___ Available records

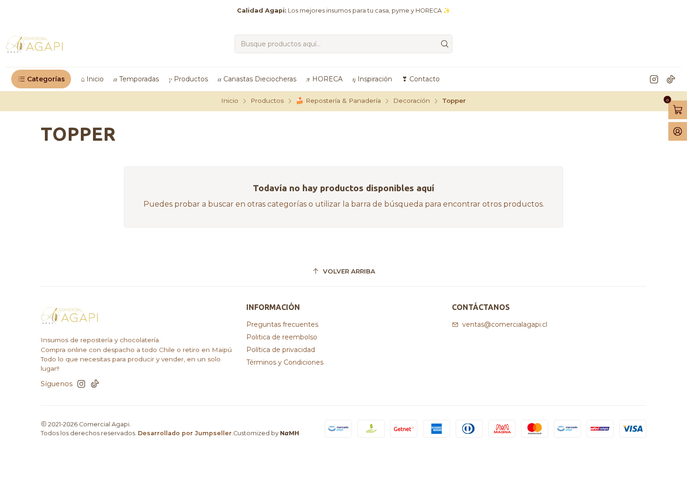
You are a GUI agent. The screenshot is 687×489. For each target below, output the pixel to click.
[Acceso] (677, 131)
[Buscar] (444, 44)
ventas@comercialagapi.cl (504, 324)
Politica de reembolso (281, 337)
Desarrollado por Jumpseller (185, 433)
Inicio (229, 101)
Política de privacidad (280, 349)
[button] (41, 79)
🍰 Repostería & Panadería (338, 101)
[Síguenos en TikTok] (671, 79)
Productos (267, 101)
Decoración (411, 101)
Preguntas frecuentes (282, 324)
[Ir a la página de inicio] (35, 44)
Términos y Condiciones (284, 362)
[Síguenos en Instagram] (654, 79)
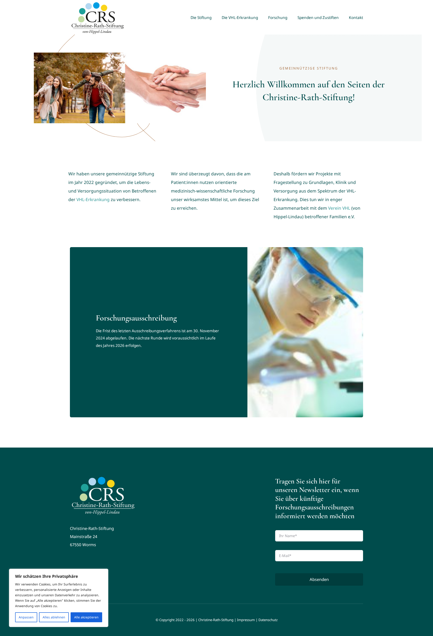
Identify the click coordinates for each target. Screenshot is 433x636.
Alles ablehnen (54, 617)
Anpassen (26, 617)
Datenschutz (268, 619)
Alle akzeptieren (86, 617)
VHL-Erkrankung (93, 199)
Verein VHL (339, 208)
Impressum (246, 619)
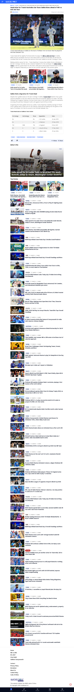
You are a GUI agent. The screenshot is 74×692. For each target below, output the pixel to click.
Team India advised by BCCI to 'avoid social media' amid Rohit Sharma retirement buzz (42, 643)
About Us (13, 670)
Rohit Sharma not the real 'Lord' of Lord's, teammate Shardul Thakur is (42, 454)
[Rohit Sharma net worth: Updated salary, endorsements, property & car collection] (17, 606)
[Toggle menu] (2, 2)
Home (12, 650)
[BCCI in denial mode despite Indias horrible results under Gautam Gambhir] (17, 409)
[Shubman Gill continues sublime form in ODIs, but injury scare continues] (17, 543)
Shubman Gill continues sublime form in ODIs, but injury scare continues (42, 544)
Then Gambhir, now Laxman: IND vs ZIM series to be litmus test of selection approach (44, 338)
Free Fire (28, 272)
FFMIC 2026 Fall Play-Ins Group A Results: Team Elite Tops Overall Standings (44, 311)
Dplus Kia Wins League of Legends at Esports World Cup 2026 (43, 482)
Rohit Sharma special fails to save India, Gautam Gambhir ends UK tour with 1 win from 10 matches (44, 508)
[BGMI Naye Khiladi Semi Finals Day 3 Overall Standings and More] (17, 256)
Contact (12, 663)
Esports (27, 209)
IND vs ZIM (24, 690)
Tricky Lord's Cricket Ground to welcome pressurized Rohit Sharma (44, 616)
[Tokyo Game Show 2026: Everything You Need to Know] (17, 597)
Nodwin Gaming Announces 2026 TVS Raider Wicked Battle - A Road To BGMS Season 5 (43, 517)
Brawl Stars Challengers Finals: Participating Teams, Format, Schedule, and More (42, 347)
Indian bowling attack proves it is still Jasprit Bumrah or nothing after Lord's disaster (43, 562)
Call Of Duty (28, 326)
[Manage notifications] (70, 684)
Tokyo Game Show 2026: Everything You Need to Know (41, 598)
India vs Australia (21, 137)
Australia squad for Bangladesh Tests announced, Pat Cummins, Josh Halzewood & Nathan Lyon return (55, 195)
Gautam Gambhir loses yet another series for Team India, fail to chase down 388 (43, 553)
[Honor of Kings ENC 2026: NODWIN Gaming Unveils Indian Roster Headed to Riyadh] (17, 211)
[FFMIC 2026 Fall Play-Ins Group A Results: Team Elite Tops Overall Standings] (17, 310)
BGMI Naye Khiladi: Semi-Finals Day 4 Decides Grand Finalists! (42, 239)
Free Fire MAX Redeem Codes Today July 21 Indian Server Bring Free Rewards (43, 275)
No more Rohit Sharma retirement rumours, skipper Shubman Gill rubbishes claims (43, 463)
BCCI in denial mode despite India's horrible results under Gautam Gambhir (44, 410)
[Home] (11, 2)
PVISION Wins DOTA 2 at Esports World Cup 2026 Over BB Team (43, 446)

______

--- Given problem ---
Reproduce the entries from the line with "Brawl Stars Challengers" to the line with "Australia squad for", both included, with each request unchanged. Scale every click coordinate by multiplying it by 0.4 and rounding to a whole number, with halves rounded up.

--- In response ---
Brawl Stars Challengers Finals: Participating Teams, Format, Schedule, and More (17, 139)
Indian bowling attack proves it is still Jasprit Bumrah or nothing after Lord's disaster (17, 225)
Call Of Duty (11, 130)
[Manage notifications] (28, 274)
Tokyo Game Show 2026: Everything You Need to Know (16, 239)
India vs Australia (8, 55)
Australia squad for Bangladesh Tests announced, Pat Cummins, Josh Halzewood & Nathan Lyon return (22, 78)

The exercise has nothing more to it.